The shuttle vibrated as the slipstream drive started up, and then there was a one second pause, like time itself had stopped. When it started again, Elon was thrown against his safety webbing.

 

“Slipstream drive successfully engaged,” Slom reported, unplugging his finger from the console. “We are now in the Persei segment of the galaxy, ETA at Huron Station twenty eight minutes, thirty three seconds.”

“Wow.” He’d survived the station attack and the experimental slipstream drive. Considering all the death and destruction, it was weird to think it was his lucky day, but it kind of was. Thanks to Slom.

 

Slom finished putting the autopilot on the correct vector, and then turned to him. “Are you all right, Elon?”

 

“I’m fine. Nothing hit me.”

 

“I didn’t mean physically. Emotionally, you have been very down lately.

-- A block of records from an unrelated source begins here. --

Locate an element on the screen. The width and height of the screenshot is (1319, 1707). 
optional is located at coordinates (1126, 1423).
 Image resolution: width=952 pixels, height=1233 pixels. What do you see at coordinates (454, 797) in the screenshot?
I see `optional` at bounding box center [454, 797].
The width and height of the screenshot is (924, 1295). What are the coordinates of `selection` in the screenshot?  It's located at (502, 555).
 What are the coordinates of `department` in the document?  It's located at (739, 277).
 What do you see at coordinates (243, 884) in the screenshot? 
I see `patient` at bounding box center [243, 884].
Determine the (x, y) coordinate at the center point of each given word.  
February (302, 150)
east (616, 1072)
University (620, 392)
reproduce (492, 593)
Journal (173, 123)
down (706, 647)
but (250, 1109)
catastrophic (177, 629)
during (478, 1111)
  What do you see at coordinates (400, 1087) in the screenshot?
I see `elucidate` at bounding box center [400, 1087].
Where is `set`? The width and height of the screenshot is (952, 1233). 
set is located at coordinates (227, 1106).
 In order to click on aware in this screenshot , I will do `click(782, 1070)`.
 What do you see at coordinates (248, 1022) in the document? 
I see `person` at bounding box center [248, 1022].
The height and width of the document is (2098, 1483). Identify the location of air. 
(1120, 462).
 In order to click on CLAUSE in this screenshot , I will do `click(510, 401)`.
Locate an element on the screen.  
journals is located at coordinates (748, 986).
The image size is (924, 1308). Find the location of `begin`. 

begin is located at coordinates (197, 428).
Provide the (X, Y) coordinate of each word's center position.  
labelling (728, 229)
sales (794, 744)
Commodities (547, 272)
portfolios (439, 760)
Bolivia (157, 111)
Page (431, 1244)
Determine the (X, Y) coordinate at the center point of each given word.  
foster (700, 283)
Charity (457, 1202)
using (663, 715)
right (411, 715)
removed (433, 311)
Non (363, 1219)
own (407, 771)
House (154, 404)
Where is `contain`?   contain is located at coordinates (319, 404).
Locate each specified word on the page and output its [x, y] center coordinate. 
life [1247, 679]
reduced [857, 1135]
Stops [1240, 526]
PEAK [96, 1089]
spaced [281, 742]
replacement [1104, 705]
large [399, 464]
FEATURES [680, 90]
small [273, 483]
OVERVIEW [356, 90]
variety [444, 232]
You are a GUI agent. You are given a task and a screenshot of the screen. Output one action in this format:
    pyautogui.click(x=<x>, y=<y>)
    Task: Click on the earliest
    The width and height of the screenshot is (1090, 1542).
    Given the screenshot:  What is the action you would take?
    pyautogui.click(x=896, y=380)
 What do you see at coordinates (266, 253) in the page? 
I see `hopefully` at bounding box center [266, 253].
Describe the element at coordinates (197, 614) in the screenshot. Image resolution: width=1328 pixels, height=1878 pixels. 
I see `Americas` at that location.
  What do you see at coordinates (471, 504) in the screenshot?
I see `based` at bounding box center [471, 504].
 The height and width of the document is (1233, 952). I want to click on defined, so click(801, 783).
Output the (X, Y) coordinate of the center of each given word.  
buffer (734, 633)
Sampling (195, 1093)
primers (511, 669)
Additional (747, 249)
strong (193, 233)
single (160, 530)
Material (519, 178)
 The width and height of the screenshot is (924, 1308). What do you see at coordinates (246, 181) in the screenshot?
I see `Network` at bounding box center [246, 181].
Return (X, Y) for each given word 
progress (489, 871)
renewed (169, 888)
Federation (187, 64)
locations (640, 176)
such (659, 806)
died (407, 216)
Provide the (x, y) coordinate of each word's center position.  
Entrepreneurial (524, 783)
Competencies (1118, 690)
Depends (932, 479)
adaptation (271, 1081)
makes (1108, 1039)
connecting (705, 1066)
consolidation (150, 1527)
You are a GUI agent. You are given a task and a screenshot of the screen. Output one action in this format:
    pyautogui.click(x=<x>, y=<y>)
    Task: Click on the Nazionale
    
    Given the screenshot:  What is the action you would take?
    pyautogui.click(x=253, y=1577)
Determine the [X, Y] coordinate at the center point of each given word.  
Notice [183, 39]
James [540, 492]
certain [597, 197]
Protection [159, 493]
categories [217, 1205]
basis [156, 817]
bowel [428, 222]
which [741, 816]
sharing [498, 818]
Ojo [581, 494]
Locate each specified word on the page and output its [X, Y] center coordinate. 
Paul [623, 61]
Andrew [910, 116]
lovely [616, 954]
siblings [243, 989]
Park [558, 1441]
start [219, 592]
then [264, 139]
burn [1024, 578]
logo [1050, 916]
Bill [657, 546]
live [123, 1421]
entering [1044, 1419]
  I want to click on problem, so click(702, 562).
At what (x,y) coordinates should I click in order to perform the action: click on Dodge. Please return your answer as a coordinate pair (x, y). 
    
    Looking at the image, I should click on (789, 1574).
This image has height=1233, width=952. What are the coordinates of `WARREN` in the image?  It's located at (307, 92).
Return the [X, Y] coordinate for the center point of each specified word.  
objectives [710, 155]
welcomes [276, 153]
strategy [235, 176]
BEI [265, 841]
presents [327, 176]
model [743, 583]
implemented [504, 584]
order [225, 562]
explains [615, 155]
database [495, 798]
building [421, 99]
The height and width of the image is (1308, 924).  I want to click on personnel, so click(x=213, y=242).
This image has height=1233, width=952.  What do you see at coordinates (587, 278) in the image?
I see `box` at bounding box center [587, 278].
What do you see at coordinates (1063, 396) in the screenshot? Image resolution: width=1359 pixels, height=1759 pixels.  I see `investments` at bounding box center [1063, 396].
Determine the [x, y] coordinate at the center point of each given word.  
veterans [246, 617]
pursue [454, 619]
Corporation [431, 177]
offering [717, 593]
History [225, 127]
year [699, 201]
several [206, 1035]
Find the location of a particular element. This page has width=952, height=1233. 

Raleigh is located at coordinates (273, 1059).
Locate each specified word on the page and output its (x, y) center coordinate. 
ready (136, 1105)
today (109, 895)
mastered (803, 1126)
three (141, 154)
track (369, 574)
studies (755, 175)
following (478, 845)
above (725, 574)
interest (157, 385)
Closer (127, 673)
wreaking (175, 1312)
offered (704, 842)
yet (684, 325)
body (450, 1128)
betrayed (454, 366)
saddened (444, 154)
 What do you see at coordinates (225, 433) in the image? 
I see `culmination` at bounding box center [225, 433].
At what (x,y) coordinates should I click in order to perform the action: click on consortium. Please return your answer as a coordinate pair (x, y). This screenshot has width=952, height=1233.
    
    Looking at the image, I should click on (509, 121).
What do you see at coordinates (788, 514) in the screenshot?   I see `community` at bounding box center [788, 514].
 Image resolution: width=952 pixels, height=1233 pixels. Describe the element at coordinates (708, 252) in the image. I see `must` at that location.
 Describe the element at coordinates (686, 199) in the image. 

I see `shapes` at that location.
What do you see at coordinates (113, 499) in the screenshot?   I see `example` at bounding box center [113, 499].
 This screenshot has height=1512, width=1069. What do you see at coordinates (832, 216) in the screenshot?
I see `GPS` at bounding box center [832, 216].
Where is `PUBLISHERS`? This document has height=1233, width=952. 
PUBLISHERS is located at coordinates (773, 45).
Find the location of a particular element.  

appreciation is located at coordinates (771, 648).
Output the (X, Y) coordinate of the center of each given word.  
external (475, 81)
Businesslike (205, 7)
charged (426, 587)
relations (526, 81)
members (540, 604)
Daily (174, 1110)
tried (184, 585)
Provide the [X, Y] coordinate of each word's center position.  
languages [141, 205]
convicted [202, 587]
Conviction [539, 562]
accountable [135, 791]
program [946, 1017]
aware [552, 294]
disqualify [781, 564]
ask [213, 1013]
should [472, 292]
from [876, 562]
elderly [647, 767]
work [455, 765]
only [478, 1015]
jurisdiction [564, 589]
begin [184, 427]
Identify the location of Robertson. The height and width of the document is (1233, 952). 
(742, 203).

This could not have helped.”

 

He knew they’d been trying to enhance the emotional intelligence of the robots, but he had no idea they’d gotten this far. “Well, I got dumped. It’s hard not to be down when that happens.”

 

Slom suddenly leaned over and kissed him, his slightly rubbery lips cold but not entirely unpleasant. “You have always been my favorite technician, Elon.”

 

Holy shit. Could Slom mend broken hearts as well? He was one sophisticated piece of machinery.